Le président du Zimbabwe, Emmerson Mnangagwa, a ordonné, le mercredi 25 février, l’arrêt des discussions sur une aide américaine de 350 millions de dollars dans le cadre de la stratégie America First Global Health Strategy (AFGHS).
Par Yaniss Pognon
En rejetant cette aide, l’attitude du président Mnangagwa peut paraître ambiguë et incompréhensible pour un pays qui manque de ressources pour faire face à ses besoins de santé.
Mais à l’analyse, c’est un geste symbolique, un patriotisme à encourager en cette période d’éveil des consciences africaines. Car, le refus de l’aide repose sur des éléments concrets et objectifs.
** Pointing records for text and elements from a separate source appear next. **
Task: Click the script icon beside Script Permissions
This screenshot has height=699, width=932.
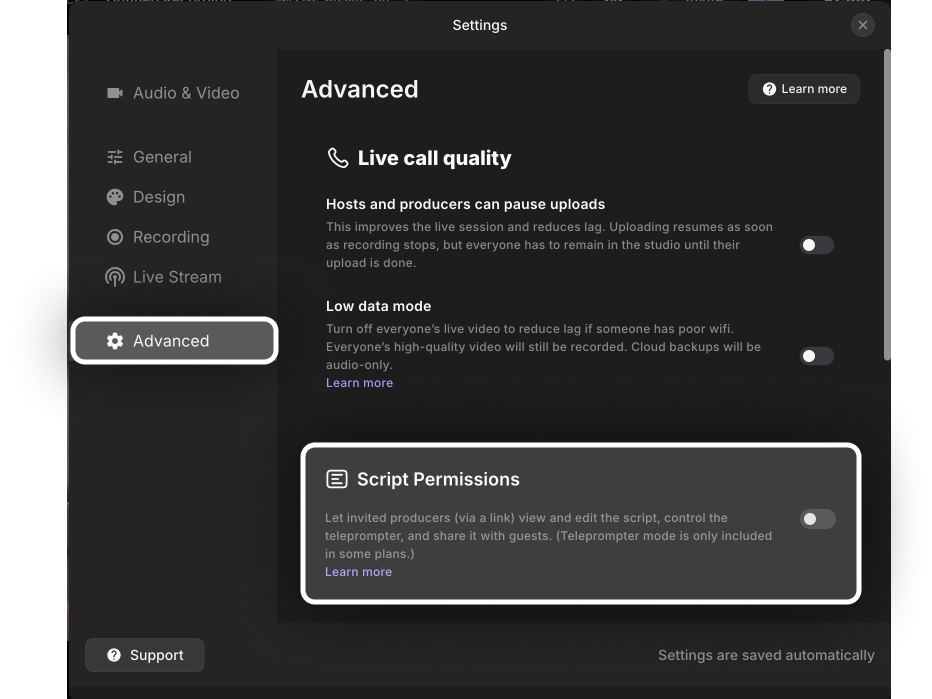Action: tap(337, 479)
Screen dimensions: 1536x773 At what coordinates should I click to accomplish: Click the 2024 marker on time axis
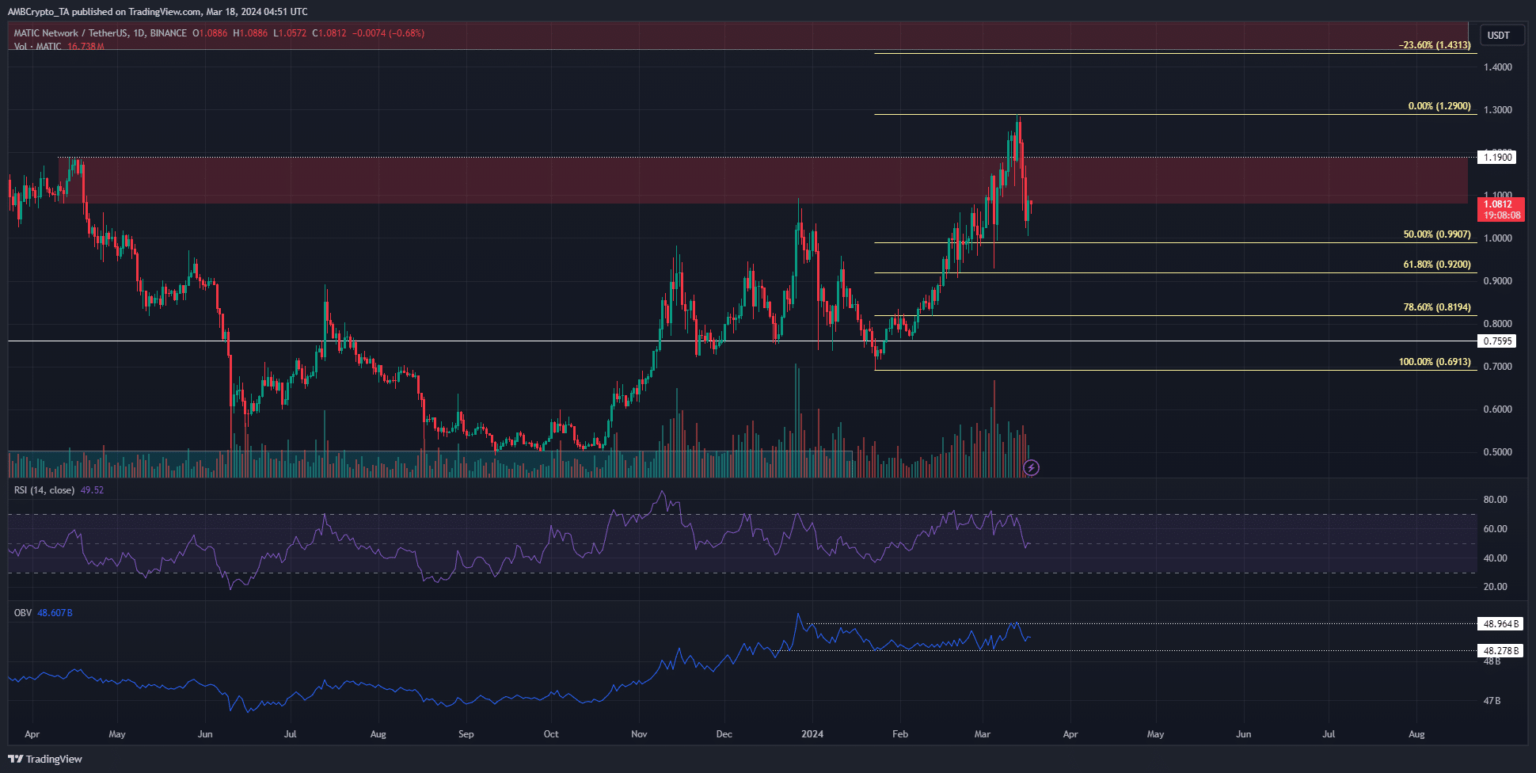[811, 733]
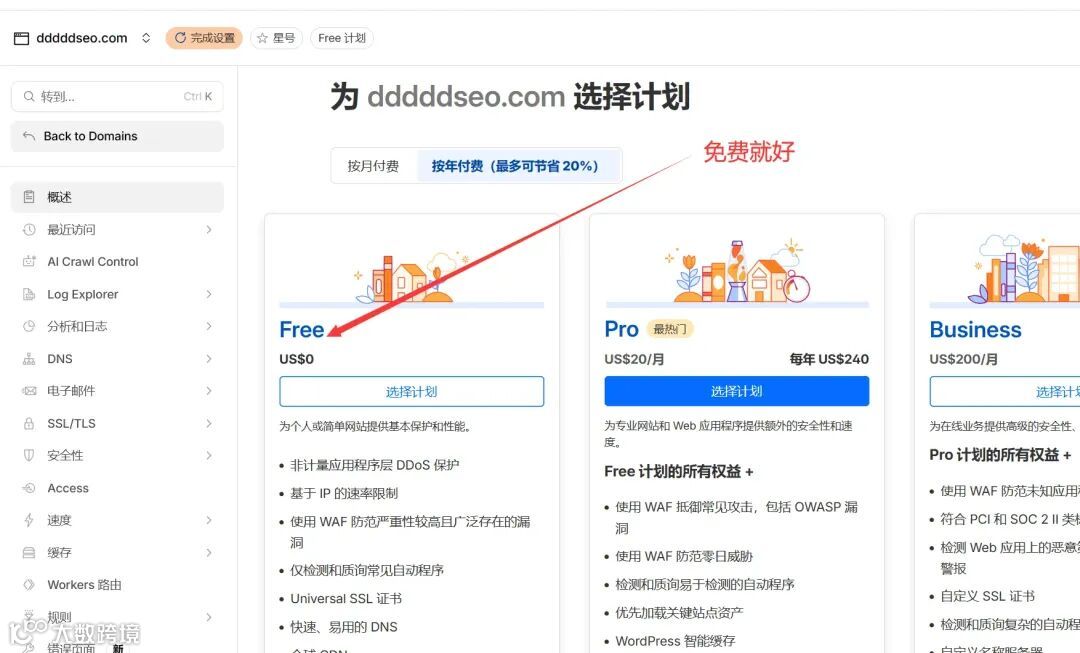The width and height of the screenshot is (1080, 653).
Task: Open the ddddseo.com domain switcher dropdown
Action: click(146, 38)
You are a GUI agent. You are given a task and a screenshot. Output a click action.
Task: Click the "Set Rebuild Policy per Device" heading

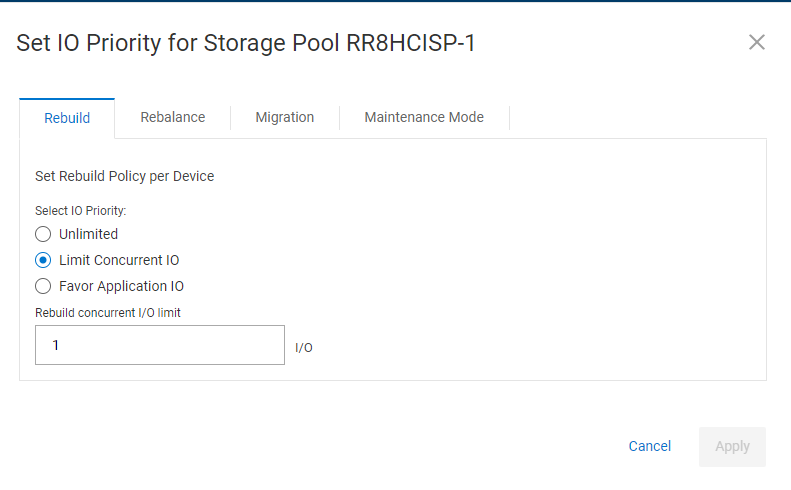125,176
En réalité, l’accord à signer ne se limitait pas seulement à financer les besoins de santé. Il va au-delà. Il exigeait un accès direct aux systèmes d’informations hospitaliers, aux statistiques épidémiologiques et aux plateformes numériques de gestion.
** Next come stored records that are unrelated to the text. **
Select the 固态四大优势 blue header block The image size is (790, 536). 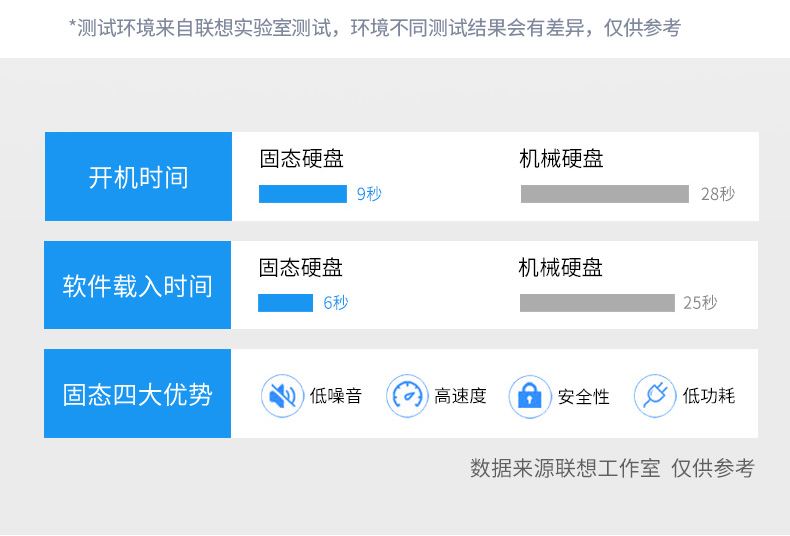click(138, 393)
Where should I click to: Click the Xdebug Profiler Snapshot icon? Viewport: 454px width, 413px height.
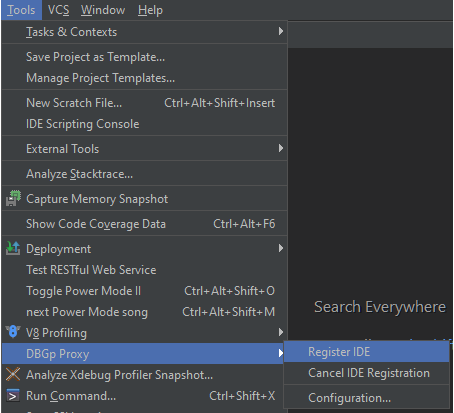[x=13, y=374]
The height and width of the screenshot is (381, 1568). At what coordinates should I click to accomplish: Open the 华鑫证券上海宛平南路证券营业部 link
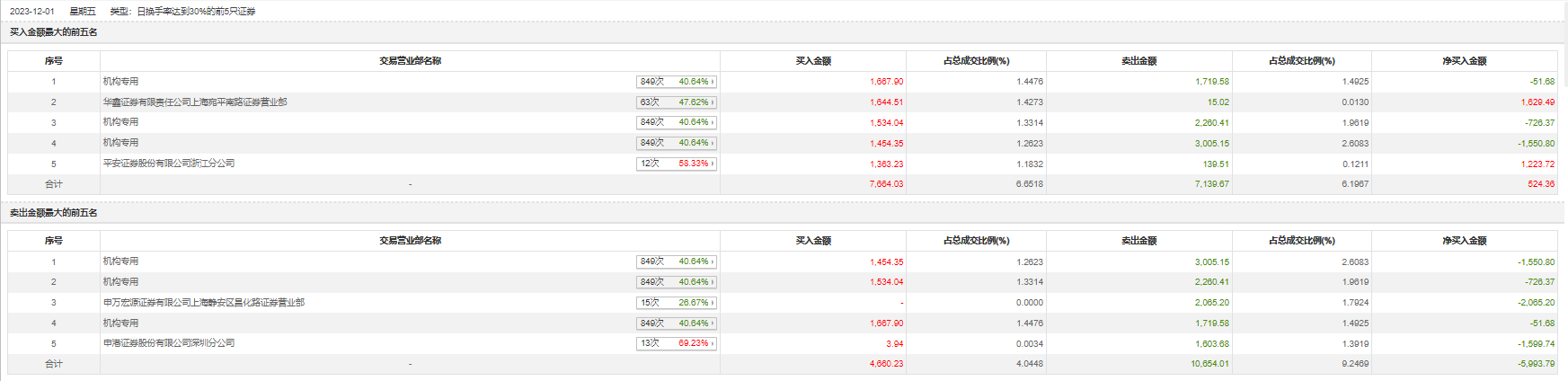[195, 102]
Ce sont des données qui exposent le Zimbabwe puis son futur. Emmerson Mnangagwa a vite compris les intentions américaines en dénonçant les clauses de cet accord « manifestement déséquilibré » qui exige un accès direct américain aux données sanitaires zimbabwéennes et aux minerais critiques.
Les minerais! C’est bien évidemment, le deuxième élément objectif du rejet conséquent de l’aide. Le Zimbabwe possède d’importantes réserves de lithium, un métal clé pour la transition énergétique mondiale.
Face à l’enjeu, le président du Zimbabwe a donné priorité à la souveraineté nationale là où 14 pays africains ont signé des accords similaires. Ces derniers n’ont pas encore compris.